Using Windrush to justify UK visa rule for Ukrainian refugees baffles experts

Home secretary Priti Patel.
Home secretary Priti Patel has apologised for the time it is taking for Ukrainian refugees to arrive in the UK under visa schemes and has been accused of ‘casting around for justification.’ Photograph: Yui Mok/PA

Why has Britain, unlike every other country in Europe, insisted on requiring all Ukrainian refugees to obtain visas before travelling here?

In justifying the decision, Priti Patel has again pointed to the Windrush scandal as a key factor in the government’s refusal to waive visas for people fleeing Ukraine. But it is a reasoning that has left immigration experts baffled.

Refugee charities have repeatedly called on the UK to scrap visa requirements for Ukrainians, and there is rising public anger about the delays in the visa issuing process.

Explaining why Britain is putting refugees through a visa application process, Patel told the BBC: “I’m pretty certain you may have reported on a previous scandal which was Windrush – because they had no documentation effectively people tried to remove them. The visas are important because they are documented – it gives people the right to work, to establish themselves, to get their children into school.”

Last month Patel gave the same justification in a debate in parliament, insisting that visas were necessary because of “something known as the Windrush scandal”. Her comments triggered cries of anger in the Commons, prompting her to add: “They may holler on the other side but the process is absolutely vital in terms of the verification, notification and permission to travel, but importantly to give people the status when they come to the United Kingdom to have that right to work, the right to access some benefits and also the digital verification of their status.”

But the comparison is somewhat confusing. In the Windrush scandal, the government mistakenly categorised thousands of people who were living entirely legally in the UK as illegal immigrants, and some were arrested, detained and deported to countries they had left as children decades earlier.

Those affected had arrived legally in the UK in the 1940s, 1950s and 1960s when there was a principle of free movement between the UK and countries previously colonised by Britain. When immigration restrictions tightened in the early 1970s, not everyone was given new documentation, and when checks on documentation were intensified under a series of so-called hostile environment policies from 2012 onwards, many of those affected found themselves unable to prove that they had the right to live in the UK. Paperwork that might have helped them to prove their right to be here had been destroyed by the Home Office in 2010.

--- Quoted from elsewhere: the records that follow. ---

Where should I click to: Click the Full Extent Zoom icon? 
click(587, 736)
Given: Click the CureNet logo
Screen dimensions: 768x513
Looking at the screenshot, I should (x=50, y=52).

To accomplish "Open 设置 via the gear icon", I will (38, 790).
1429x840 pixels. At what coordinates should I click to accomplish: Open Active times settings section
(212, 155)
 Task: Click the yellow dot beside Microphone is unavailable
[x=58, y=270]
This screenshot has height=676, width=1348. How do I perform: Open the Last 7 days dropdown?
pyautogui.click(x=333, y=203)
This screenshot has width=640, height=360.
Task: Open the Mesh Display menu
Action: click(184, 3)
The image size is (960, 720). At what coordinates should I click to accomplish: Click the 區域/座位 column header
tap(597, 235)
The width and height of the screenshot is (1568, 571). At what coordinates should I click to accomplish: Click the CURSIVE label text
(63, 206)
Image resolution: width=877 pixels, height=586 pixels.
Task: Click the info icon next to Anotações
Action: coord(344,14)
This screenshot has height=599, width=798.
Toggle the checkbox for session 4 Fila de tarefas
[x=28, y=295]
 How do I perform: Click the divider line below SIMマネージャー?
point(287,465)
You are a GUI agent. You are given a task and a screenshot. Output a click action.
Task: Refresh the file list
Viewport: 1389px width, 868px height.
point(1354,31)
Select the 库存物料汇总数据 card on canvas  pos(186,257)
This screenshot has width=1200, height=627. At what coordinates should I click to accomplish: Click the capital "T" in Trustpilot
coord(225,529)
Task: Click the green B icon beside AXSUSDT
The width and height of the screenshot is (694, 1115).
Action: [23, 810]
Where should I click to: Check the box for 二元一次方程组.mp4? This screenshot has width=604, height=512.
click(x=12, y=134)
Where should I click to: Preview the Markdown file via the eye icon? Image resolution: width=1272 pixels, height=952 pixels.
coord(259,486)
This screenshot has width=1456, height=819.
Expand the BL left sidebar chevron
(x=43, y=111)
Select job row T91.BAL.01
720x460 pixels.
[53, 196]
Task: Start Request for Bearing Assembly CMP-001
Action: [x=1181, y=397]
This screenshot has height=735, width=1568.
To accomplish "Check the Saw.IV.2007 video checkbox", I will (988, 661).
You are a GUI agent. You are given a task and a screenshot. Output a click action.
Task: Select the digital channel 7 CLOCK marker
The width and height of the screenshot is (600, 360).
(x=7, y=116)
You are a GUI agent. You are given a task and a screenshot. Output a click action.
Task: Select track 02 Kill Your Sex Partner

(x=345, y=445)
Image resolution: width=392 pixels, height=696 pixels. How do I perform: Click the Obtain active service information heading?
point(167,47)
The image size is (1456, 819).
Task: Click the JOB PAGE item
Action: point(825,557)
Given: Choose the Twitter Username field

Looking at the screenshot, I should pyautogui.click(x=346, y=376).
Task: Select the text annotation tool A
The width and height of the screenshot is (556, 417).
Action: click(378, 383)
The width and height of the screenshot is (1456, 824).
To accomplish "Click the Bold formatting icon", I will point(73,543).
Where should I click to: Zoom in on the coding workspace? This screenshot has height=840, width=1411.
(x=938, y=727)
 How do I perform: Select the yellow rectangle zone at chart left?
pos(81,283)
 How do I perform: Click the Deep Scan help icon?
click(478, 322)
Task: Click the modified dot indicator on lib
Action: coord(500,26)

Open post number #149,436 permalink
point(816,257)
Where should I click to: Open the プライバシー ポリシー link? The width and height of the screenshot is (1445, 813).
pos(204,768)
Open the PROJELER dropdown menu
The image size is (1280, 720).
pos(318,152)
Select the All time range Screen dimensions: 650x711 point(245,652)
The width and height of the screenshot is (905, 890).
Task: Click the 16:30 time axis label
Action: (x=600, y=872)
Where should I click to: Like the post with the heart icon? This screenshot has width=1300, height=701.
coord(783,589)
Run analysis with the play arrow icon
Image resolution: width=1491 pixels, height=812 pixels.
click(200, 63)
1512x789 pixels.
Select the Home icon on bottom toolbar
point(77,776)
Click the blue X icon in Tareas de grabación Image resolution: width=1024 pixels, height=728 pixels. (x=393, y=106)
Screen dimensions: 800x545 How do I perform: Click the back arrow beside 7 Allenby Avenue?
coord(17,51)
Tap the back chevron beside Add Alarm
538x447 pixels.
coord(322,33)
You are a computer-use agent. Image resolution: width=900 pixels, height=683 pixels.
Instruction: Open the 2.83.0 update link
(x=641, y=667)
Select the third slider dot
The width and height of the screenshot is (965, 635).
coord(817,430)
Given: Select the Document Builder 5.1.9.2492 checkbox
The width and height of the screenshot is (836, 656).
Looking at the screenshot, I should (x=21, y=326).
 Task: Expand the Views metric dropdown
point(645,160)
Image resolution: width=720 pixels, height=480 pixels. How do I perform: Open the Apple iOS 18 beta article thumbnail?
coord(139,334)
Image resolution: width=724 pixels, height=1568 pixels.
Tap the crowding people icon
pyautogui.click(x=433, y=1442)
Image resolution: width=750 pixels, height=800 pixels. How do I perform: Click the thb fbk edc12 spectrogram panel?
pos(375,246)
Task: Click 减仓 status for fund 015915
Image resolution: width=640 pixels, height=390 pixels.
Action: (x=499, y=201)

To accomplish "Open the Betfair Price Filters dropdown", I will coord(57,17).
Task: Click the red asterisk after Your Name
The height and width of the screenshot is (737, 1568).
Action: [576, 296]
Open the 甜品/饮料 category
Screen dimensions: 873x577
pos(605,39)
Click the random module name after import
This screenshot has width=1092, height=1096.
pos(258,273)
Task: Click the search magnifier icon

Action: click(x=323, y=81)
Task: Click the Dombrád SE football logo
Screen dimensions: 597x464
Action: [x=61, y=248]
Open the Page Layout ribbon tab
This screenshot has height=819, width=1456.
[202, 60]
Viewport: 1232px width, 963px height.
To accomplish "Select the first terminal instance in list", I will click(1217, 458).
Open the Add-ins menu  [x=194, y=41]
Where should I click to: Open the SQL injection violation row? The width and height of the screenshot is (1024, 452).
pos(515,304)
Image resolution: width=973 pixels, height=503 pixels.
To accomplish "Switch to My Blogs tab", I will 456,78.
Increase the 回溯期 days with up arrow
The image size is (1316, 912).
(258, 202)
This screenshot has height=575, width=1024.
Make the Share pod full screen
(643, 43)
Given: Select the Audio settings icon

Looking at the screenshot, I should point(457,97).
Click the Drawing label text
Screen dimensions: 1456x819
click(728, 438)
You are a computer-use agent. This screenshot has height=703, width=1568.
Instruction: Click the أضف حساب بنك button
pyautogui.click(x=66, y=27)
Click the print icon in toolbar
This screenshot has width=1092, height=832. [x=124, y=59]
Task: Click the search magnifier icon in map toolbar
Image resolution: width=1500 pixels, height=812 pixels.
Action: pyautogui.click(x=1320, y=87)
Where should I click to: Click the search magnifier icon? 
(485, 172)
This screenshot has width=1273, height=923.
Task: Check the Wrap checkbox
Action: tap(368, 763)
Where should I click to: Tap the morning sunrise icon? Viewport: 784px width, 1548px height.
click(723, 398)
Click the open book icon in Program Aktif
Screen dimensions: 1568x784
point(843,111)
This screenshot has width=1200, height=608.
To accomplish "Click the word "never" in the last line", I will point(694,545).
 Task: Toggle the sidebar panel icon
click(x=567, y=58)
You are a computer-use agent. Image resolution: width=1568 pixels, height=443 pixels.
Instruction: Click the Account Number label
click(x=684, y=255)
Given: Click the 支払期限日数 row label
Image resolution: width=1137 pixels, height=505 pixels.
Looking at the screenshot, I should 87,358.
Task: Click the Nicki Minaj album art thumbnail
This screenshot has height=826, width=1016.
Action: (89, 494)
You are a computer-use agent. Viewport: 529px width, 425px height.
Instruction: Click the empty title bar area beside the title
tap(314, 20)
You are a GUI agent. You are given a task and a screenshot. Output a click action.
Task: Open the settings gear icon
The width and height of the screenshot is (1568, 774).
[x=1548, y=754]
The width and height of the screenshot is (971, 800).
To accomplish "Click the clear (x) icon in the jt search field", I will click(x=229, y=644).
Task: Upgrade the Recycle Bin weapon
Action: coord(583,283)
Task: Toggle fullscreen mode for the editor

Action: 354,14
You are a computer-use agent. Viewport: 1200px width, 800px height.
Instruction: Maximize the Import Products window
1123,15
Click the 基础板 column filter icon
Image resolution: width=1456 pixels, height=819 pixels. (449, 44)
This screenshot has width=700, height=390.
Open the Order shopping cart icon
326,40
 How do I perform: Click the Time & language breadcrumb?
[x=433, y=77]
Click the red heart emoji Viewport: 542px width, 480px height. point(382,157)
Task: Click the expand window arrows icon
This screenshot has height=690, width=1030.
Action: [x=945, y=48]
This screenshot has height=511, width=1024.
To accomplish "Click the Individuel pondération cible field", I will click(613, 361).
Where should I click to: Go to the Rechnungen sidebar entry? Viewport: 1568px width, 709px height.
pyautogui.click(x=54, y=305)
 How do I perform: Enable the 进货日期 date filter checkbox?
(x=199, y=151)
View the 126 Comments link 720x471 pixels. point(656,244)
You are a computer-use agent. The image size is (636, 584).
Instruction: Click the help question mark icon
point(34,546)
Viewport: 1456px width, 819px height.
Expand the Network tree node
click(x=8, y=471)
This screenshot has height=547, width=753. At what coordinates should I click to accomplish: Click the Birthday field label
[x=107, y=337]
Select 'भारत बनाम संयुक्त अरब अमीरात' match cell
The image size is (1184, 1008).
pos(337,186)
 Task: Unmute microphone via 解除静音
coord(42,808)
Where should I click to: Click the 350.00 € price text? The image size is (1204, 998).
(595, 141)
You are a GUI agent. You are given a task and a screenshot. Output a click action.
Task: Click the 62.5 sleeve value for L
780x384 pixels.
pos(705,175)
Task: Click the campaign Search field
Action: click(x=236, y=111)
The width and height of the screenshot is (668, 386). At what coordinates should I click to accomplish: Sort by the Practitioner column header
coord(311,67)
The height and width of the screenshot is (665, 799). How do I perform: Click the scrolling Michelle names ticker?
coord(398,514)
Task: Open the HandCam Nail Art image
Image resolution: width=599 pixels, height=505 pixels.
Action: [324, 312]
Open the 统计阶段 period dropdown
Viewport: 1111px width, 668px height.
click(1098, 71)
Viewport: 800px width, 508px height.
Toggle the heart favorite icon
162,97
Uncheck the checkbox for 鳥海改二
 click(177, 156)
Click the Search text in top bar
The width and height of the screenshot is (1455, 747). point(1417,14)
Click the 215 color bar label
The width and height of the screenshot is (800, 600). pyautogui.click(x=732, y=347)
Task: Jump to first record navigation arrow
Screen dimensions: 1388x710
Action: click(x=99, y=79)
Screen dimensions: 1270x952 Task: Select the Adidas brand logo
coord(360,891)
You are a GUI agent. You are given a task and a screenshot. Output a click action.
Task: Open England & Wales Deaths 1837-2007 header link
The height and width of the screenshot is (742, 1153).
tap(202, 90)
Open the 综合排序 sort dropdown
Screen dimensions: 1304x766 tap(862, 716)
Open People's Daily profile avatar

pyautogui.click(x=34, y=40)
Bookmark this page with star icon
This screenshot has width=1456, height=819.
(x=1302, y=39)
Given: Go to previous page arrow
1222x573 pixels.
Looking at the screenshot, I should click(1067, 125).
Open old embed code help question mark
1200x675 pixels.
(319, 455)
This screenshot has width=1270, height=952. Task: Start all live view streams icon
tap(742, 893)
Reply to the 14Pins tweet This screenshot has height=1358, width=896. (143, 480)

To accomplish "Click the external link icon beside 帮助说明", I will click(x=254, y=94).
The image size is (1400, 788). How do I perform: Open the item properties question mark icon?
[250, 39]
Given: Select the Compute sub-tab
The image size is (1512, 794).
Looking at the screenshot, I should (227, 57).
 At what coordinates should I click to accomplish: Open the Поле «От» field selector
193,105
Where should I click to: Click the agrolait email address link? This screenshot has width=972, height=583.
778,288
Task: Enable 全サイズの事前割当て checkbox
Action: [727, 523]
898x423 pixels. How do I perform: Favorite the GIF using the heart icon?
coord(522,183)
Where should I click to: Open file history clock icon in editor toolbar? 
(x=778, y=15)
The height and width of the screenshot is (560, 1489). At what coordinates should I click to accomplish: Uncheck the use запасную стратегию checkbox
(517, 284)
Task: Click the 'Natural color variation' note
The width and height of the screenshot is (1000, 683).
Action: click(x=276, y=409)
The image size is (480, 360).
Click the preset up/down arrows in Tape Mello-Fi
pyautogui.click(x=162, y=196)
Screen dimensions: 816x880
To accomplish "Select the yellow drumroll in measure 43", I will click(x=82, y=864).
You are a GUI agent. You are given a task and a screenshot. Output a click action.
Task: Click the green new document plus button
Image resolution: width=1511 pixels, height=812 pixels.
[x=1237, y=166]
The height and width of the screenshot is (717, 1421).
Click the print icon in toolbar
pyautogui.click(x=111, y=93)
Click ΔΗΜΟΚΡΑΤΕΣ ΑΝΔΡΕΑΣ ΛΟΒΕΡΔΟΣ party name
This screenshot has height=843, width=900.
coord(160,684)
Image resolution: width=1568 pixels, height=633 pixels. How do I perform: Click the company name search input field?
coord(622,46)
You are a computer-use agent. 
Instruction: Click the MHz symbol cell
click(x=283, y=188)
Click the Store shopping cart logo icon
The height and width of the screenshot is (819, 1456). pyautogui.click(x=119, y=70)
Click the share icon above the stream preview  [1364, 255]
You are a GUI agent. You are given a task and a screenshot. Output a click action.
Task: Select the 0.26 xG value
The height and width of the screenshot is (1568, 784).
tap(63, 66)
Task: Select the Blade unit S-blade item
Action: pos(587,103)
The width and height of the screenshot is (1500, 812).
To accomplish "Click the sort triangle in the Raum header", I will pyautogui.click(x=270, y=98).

Most Ukrainian refugees fleeing the country are travelling with modern biometric passports, and if they do not have a passport most will be carrying an ID card. For the few people who have fled their homes with no documentation at all, different checks could be put in place. Enver Solomon, the chief executive of the Refugee Council, said the UK’s asylum system was designed to make sure that people who arrive here without paperwork are given documentation on arrival.

“This whole notion that visas are the only mechanism to facilitate paperwork to ensure someone is able to remain here and doesn’t end up like the Windrush individuals just doesn’t hold water at all,” he said. “I think the government is on the back foot. Priti Patel recognises that she’s having to apologise, and she’s having to cast around for justification – but this justification seems to smack of a degree of desperation.”

Colin Yeo, an immigration lawyer and the author of Welcome to Britain: Fixing Our Broken Immigration System, was also puzzled. “I can’t see any reason to compare this to Windrush, it just doesn’t compute,” he said.

“It seems like a total misunderstanding of the way the visa and immigration system works. If you lifted the visa requirement for Ukrainians, they would be in the same position as EU nationals or as American tourists coming to Britain. They would still pass through passport control or get examined by an immigration officer, and then could be granted leave to remain just as a US tourist would.”